CPR: And you started working with producer Howe Gelb. Do you have memories associated with The Westerner in general and other records that you’ve produced—do they take you back to a specific time?
JD: Yes, and that’s where saying they’re like my children actually makes sense. You remember things like these that are milestones. And I think somewhere around The Westerner, I decided, the records are gonna be real. They’re gonna be recorded live and I’m not gonna listen to sirens who say, well if you did this, you might get famous. I’m just gonna do what I want. And if you do that, then you’re usually not disappointed. Then you have reasonable expectations and you know that you made the best records you could. That’s all you really need is—expressing yourself and answering the question, is it real?
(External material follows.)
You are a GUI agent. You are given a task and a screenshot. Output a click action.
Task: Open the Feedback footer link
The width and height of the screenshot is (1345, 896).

The Westerner was special because I did try to tell a story about my friend and his environment. You know, Tucson is a very unique place in that way. And so the record has a lot of imagery and sounds that reflect that. And I did it with another friend who could facilitate that and bring all that color and wind and sand and space to the sound. Because that’s what Howe does.
So yeah, that was unique. It serves whatever project you’re working on to listen to the parameters of, what’s the heart of this? For The Westerner we asked, what’s your story and how are you gonna tell it the best way? Then you have a chance of coming up with something that is a piece that you’ll remember. And that’s always the plan.